L'entreprise publique décide de procéder à un échange de train en gare de Lille. L'Eurostar de Londres repart donc en sens inverse avec, à son bord, les passagers en provenance de Paris. Pour les 640 passagers en route vers la capitale française, les ennuis ne font que commencer. « La SNCF nous a mis dans un train qu'elle savait avarié », enrageait à l'arrivée Philippe Guisset, un banquier hurlant au « scandale », bien décidé à réclamer « 1 500 de dédommagement ».

Immobilisation en pleine voie. Contrairement aux prévisions de la SNCF, la rame inapte au franchissement du tunnel se révèle incapable de toute circulation. Après avoir quitté Lille à minuit, le train s'immobilise dans la Somme moins d'une heure plus tard. Une longue nuit débute pour les passagers. « On a été très peu informé. Les renseignements sont restés très évasifs », confiait à l'arrivée Marine Vanoost. Les coupures d'électricité plongent le train dans le noir. Les distributions d'eau s'organisent et certains parviennent à dormir. D'autres, comme Benoît Vachey, en profitent pour discuter avec leurs voisins. « On s'est même mis à chanter en pleine nuit avec des Anglais », s'amuse ce spécialiste de marketing, qui préfère rire de sa mésaventure. Dans un autre wagon, un passager fait un malaise, immédiatement pris en charge par les pompiers.

Pendant ce temps-là, la SNCF évalue la situation en temps réel et cherche la meilleure solution. L'envoi d'autocars est exclu. Ce tâtonnement affecte directement les proches des passagers qui attendaient l'arrivée d'un train en gare du Nord à 23 h 26. « Avec d'autres, on a passé la nuit dans la gare, explique Denise Drylewicz, venue chercher son fils.

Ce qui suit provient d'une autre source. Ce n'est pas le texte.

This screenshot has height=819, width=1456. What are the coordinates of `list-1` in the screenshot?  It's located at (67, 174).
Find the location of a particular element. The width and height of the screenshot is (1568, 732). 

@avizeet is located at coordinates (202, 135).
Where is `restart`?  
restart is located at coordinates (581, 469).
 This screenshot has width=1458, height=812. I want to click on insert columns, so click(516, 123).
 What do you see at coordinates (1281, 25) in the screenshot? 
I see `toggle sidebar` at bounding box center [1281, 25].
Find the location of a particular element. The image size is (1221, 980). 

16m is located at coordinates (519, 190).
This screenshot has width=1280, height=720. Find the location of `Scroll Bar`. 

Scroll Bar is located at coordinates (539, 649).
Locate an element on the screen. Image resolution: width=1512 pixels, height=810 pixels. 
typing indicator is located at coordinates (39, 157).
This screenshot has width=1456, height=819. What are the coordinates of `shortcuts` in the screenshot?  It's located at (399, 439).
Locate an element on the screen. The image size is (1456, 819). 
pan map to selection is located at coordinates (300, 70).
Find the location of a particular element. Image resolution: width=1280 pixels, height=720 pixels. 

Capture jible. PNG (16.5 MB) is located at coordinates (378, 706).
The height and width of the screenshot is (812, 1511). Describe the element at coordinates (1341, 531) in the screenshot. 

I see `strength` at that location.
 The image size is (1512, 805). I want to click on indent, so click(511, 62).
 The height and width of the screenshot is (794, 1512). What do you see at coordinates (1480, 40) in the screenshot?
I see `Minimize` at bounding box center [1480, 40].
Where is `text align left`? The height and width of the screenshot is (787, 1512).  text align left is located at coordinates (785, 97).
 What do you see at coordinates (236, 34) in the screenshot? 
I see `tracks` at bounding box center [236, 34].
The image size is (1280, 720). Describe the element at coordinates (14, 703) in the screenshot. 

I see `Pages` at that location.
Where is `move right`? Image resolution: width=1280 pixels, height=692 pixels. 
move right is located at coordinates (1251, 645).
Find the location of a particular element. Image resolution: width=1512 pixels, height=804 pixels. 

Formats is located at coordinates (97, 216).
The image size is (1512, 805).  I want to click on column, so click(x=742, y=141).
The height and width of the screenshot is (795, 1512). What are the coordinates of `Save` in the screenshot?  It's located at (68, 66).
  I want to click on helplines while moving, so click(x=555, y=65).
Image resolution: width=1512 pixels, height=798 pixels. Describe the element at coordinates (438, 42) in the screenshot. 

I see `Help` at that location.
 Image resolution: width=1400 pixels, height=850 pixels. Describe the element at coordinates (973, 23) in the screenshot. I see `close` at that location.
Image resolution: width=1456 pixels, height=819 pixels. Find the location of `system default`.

Comme l'heure d'arrivée du train n'a pas cessé d'être repoussée, on a été obligé d'attendre sur place. » Un wagon sera mis à leur disposition pour patienter.

Nouveau changement de train. Finalement, la SNCF décide d'envoyer une autre rame chercher les passagers en rade. Elle n'arrive sur place qu'à 5 heures. Un nouveau transbordement s'opère en pleine nuit et en pleine voie. Peu avant 7 heures, le convoi redémarre, la rame défectueuse restant accrochée à l'arrière. La fin du périple s'effectue à petite vitesse, en raison d'une énième avarie. La silhouette racée de l'Eurostar fait son entrée gare du Nord à 9 h 13. Mireille Faugère évoque sans détour une « catastrophe », une « nuit épouvantable pour les passagers » et une situation « inacceptable ». En guise de compensation, les passagers ont droit à un petit déjeuner, un bon de taxi, le remboursement de leur trajet et un aller-retour gratuit. Pour tous, « c'est le minimum ».